Please rewrite the part that opens with the line containing "Where should I click to: Select the £71.80" and closes with the line containing "click(x=169, y=483)", replacing "Select" with "Choose" and leaving everything else unchanged. Give only that part.

________________________

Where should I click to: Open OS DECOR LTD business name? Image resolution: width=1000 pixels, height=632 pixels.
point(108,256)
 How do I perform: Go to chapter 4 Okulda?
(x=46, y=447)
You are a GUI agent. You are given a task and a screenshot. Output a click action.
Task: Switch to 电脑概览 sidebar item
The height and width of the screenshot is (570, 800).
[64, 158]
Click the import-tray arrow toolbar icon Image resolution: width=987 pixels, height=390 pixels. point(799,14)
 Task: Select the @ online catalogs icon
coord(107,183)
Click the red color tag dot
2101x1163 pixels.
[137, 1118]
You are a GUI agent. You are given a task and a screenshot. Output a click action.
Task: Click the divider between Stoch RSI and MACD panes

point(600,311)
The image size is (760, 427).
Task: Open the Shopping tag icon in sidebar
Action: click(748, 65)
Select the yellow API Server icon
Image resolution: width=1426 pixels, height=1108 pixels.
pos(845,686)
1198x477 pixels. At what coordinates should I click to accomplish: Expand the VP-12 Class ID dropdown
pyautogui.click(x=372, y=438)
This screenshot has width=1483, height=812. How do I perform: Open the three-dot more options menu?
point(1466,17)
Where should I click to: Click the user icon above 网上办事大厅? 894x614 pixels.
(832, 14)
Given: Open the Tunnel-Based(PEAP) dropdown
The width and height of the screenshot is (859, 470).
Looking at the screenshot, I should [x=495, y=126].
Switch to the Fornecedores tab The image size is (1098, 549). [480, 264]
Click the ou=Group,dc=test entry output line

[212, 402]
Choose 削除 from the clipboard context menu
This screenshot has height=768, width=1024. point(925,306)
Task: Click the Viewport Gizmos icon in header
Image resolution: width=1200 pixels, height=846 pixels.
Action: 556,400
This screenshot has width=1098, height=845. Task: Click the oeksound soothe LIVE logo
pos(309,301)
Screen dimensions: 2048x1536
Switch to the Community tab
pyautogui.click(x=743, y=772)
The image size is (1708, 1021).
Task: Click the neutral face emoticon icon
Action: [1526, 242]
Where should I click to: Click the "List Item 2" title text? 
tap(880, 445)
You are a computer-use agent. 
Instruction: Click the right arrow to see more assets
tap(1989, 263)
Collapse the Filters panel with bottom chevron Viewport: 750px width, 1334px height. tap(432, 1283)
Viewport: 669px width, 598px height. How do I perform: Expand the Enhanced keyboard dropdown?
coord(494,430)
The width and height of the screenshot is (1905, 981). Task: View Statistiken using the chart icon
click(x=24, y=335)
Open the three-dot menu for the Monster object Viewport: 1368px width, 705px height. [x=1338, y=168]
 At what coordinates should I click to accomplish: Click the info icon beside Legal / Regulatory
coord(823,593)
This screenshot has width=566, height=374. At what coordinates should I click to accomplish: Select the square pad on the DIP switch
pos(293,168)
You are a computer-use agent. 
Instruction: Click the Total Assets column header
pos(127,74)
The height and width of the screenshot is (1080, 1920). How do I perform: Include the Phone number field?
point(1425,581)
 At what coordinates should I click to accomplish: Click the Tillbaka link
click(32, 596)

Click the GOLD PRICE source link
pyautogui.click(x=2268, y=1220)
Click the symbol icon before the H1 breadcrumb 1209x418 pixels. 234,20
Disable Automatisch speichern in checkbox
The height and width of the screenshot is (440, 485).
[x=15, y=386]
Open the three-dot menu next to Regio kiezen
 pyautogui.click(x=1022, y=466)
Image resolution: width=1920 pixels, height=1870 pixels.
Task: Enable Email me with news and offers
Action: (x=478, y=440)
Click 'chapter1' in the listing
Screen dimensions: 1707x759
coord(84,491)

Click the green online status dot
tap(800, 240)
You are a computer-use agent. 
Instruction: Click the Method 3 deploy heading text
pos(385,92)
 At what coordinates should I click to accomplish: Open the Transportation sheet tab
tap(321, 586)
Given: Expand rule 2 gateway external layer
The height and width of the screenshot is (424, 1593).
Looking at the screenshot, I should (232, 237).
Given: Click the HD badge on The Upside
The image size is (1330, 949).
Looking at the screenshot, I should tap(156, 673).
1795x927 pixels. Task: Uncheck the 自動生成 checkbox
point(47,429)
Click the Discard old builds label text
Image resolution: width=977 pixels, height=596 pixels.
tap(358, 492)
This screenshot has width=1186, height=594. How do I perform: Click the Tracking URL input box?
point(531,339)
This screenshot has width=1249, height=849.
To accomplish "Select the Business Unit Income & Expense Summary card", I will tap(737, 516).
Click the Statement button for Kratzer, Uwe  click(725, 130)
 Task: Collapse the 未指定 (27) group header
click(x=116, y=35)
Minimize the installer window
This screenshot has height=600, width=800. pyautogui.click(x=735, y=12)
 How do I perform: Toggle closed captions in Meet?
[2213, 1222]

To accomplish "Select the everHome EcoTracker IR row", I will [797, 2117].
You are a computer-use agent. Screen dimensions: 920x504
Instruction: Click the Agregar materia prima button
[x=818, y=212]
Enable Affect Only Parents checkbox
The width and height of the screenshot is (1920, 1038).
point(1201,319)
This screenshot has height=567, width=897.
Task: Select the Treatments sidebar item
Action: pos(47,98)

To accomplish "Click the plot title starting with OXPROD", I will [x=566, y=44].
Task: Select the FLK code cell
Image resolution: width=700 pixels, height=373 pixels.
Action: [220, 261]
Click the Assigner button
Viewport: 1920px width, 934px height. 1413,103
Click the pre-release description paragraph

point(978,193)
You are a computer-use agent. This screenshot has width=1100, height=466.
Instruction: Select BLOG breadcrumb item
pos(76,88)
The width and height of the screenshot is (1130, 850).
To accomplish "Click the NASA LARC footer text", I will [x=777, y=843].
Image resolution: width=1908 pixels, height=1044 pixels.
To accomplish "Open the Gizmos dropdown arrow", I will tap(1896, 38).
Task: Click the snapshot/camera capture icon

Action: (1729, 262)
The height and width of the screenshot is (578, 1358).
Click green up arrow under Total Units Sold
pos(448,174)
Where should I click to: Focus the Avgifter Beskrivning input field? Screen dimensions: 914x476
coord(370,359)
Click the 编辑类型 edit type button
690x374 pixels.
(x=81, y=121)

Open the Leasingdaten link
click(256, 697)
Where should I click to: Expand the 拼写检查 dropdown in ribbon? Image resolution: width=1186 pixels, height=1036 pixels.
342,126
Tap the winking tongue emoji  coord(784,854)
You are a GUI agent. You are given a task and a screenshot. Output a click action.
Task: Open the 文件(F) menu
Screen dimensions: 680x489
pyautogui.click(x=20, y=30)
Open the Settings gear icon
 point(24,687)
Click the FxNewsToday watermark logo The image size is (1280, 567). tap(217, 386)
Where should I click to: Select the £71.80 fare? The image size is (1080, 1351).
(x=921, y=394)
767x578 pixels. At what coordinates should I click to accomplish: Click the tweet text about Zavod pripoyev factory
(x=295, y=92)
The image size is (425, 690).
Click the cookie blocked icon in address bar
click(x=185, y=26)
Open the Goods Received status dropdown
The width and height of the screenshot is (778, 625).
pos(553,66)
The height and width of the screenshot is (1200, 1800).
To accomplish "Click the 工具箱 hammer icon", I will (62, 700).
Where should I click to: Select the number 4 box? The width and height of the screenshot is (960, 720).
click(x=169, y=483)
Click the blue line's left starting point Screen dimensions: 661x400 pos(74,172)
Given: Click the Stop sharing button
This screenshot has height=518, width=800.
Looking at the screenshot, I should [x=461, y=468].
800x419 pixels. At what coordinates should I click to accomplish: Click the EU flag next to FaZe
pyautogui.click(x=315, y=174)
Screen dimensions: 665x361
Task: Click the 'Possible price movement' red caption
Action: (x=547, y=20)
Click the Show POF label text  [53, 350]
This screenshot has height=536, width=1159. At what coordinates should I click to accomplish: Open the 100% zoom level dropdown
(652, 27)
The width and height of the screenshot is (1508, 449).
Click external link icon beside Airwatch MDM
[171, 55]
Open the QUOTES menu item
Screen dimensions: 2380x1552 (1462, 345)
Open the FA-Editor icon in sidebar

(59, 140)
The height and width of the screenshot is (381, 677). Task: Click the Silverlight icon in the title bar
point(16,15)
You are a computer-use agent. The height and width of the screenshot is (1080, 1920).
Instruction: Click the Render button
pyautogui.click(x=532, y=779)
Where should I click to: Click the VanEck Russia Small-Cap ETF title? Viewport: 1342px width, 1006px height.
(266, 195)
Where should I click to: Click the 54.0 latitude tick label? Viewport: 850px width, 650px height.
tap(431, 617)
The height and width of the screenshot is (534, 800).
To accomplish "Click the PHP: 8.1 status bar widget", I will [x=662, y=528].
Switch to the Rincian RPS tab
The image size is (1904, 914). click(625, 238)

________________________

» WRITTEN SOLUTION:
Where should I click to: Choose the £71.80 fare? The image size is (1080, 1351).
(x=921, y=394)
767x578 pixels. At what coordinates should I click to accomplish: Click the tweet text about Zavod pripoyev factory
(x=295, y=92)
The image size is (425, 690).
Click the cookie blocked icon in address bar
click(x=185, y=26)
Open the Goods Received status dropdown
The width and height of the screenshot is (778, 625).
pos(553,66)
The height and width of the screenshot is (1200, 1800).
To accomplish "Click the 工具箱 hammer icon", I will (62, 700).
Where should I click to: Choose the number 4 box? The width and height of the screenshot is (960, 720).
click(x=169, y=483)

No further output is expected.